Note-se a importância dada à família, considerada como fundamento de toda a sociedade brasileira. Tal previsão, de per si, já justificaria a necessidade imperiosa — e obrigação constitucional — de os governos, em suas três esferas — federal, estadual e municipal —, cuidarem de, prioritariamente, estabelecer, como metas inafastáveis, sérias políticas públicas de apoio aos membros da família, especialmente a criança, o adolescente e o idoso. (GAGLIANO, 2017, p. 341)

Sobre a família contemporânea, Pereira (2017, p. 425), ensina que ―um mundo diferente imprime feição moderna à família. A família, em qualquer de suas formas, recebe integral proteção do Estado, hoje não mais existe o poder patriarcal que vigorou no Brasil até o Século XX.

De acordo com Pereira (2017, p. 425), o pai, como um pater romano, exercia autoridade plena sobre os filhos, que nada faziam sem a sua permissão. Escolhia-lhes a profissão, elegia o noivo da filha, estava presente em toda a vida de uns e de outros‖.

Para Gagliano (2017), família é o núcleo existencial integrado por pessoas unidas por vínculo socioafetivo, teologicamente vocacionada a permitir a realização plena dos seus integrantes, segundo o princípio constitucional da dignidade da pessoa humana.

Pode-se dizer que a essência da entidade familiar são os vínculos de afetividade existentes nessa relação.

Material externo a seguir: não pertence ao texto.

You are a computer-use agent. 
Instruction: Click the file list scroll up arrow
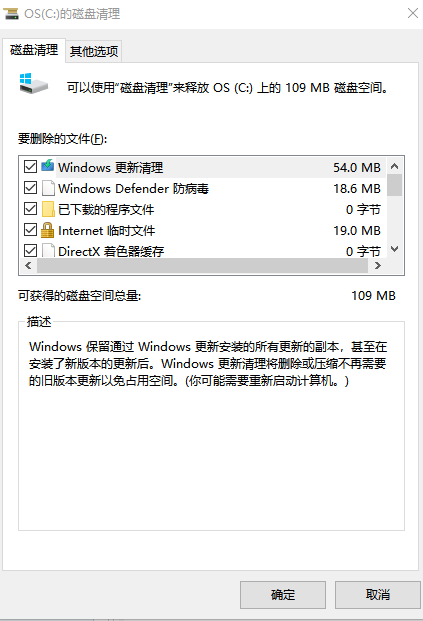point(394,166)
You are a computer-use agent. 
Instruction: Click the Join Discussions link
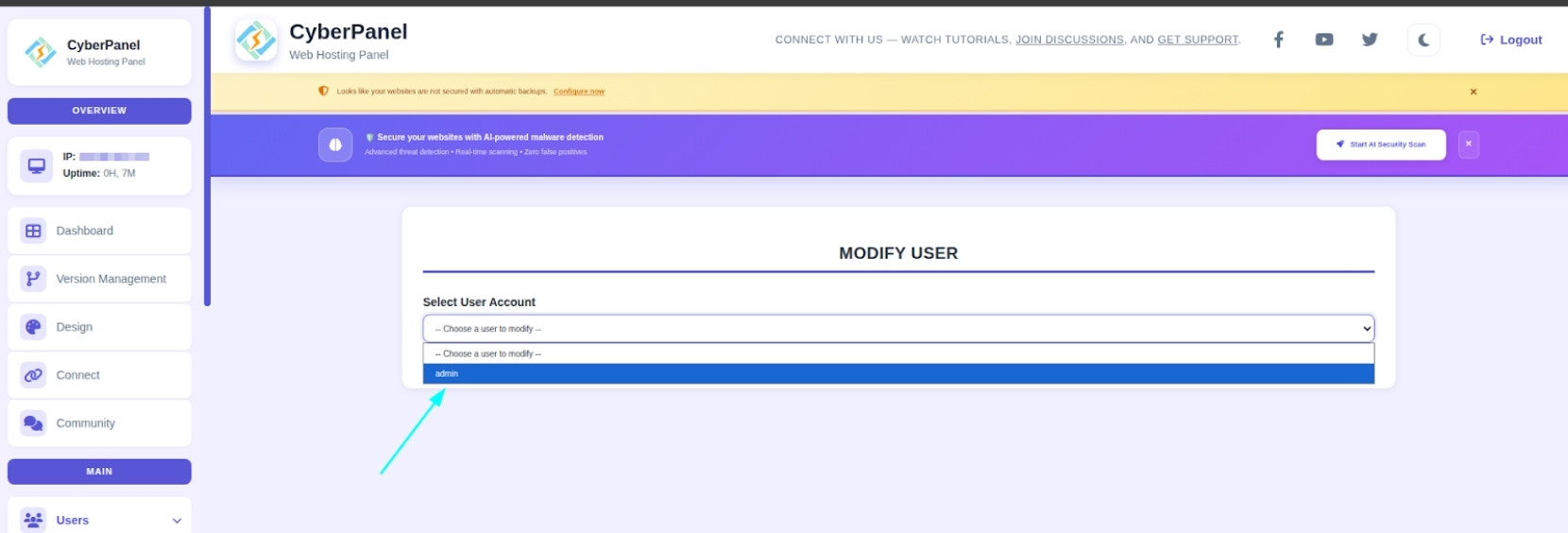pyautogui.click(x=1069, y=40)
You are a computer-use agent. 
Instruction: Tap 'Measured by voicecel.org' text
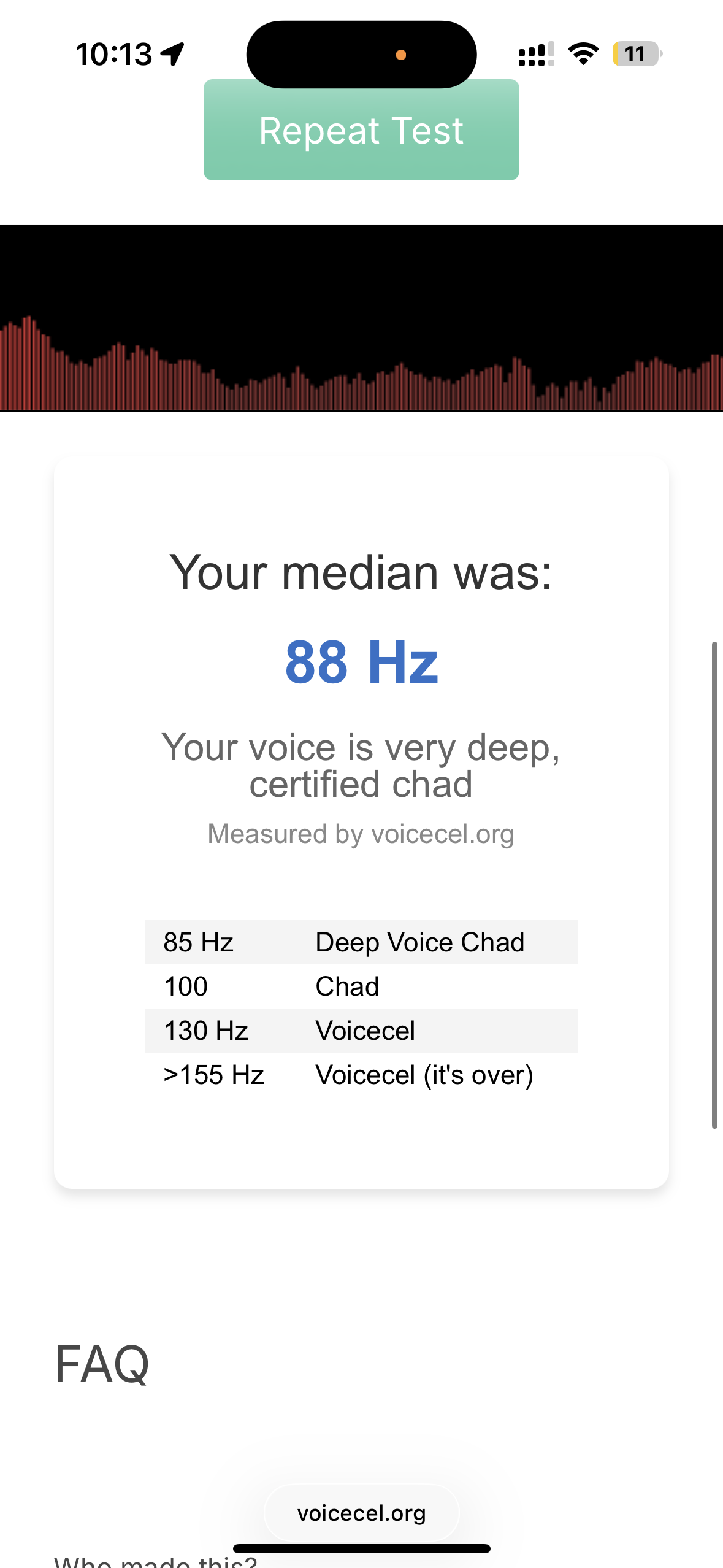pos(361,834)
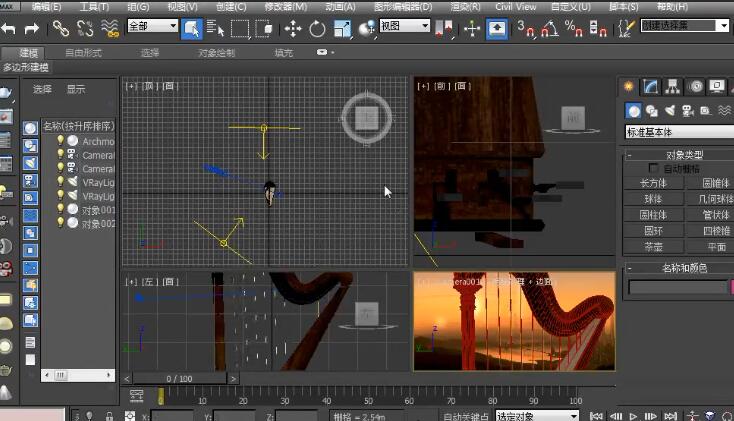Click the Link selection chain icon

click(x=61, y=29)
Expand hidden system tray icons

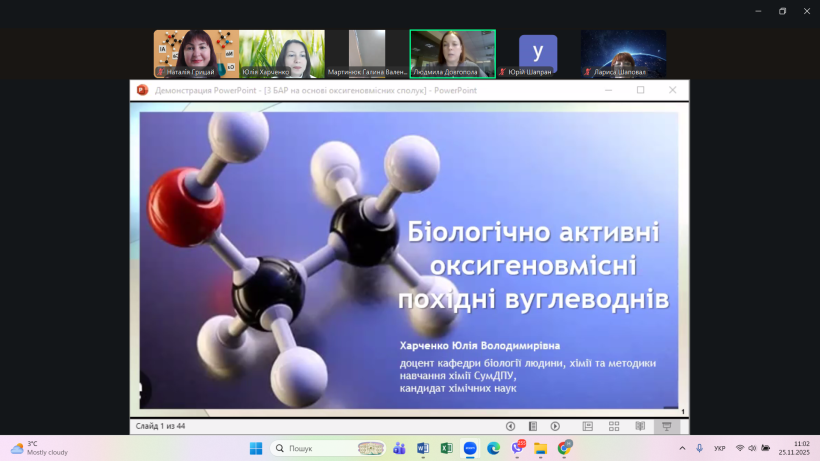(683, 448)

Dispõe Pereira (2017) que o afeto constitui a diferença específica que define a entidade familiar. É o sentimento entre duas ou mais pessoas que se afeiçoam pelo convívio diuturno, em virtude de uma origem comum, ou em razão de um destino comum que conjuga suas vidas.

Nesse tipo de convivência familiar todos trazem experiências anteriores e se veem diante do desafio de criar novos espaços de afetividade. Essa relação de parentesco por afinidade assume, muitas vezes, as funções e cuidados próprios da família biológica, sobretudo em razão da morte ou da separação conjugal (PEREIRA, 2017).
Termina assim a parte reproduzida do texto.